Indonesian drivers stage violent anti-Uber protest
JAKARTA – Agence France-Presse
AFP photoThousands of Indonesian taxi drivers staged a violent protest March 22 against Uber and other ride-hailing services, blocking major roads in the capital, clashing with drivers from app-based rivals and setting tires alight.
The protesters, who also included motorized rickshaw and bus drivers, adorned their vehicles with signs saying “stop illegal taxis” and rallied in front of parliament and the communications ministry, in an upsurge of anger at apps that the drivers say are threatening their livelihoods.
As convoys of vehicles brought downtown Jakarta to a standstill, the demonstration turned violent, with protesters jumping up and down on vehicles that refused to take part, while taxi drivers and rivals from app-based services clashed and hurled rocks on a main thoroughfare.
Commuters faced rush-hour travel chaos, with even the motorcades of President Joko Widodo and the vice president getting stuck in the gridlock, making both men late for a meeting.
Anger has been growing among taxi drivers worldwide at the challenge presented by U.S. company Uber, one of the world’s most valuable start-ups, and a flurry of other app-based services that typically offer cheaper fares than traditional transport operators.
Herman, a 49-year-old taxi driver involved in the Jakarta protest who goes by one name, said his earnings had dwindled from around 250,00 rupiah ($20) a day several months ago, to almost nothing due to the increased competition.
“I haven’t paid my rent, and I need to feed my three children and my wife,” he said.
The demonstration came after weeks of rising tensions between traditional public transport operators in the sprawling, traffic-clogged metropolis of 10 million and a flurry of new ride-hailing services.
As well as Uber, Malaysian app Grab and homegrown motorbike taxi-hailing app Go-Jek are providing stiff competition for Jakarta’s taxi drivers.
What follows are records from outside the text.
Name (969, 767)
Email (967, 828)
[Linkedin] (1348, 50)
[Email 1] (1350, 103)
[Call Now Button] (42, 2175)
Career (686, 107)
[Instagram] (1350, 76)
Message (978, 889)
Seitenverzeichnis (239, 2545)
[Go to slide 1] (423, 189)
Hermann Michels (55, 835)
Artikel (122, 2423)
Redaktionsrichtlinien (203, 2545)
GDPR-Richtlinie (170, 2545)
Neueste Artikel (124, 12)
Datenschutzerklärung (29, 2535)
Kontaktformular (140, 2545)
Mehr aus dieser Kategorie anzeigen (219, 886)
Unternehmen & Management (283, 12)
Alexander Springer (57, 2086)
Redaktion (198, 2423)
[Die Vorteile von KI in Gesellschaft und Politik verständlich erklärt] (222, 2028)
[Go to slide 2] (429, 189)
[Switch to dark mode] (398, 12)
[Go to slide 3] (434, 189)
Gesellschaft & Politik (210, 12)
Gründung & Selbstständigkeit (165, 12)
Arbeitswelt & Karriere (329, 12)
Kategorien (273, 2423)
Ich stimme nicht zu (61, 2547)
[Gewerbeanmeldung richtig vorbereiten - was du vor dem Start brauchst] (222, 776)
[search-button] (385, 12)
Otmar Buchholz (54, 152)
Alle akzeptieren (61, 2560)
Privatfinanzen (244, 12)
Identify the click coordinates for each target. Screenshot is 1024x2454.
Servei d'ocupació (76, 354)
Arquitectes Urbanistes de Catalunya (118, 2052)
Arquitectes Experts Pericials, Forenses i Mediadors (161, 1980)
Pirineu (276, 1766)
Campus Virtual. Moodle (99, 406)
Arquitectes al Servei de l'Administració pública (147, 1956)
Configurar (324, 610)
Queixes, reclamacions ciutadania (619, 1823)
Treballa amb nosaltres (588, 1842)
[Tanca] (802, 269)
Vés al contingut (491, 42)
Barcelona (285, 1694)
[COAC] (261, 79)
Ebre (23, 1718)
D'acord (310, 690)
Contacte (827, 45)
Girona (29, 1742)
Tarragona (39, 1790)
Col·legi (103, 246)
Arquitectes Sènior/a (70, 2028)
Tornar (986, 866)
Traditional taxi, motorbike taxi and other public transport drivers are angry that the new services are offering rides at lower prices, claiming they are not paying taxes, and are operating without official permits.
“Why should thousands of people who didn’t pay tax, get a permit, or undergo car checks roam the roads freely while we have had to fulfil those duties?” said Yohannis Rorimpandey, a protester who works for Blue Bird, one of Indonesia’s biggest taxi groups.
After rallying outside parliament, a large group of protesters moved to the communications ministry, demanding that the minister block the apps.
Uber and other app-based services currently operate in a legal grey area in Indonesia, and there is an ongoing debate in the government about how to handle them.
Indonesian law gives a narrow definition of “public transport,” which does not include the ride-hailing apps, and the transport ministry has sought to ban them.
However the communications ministry has refused to block the services, saying that it is committed to supporting the growth of the digital economy, and President Joko Widodo has also backed the apps.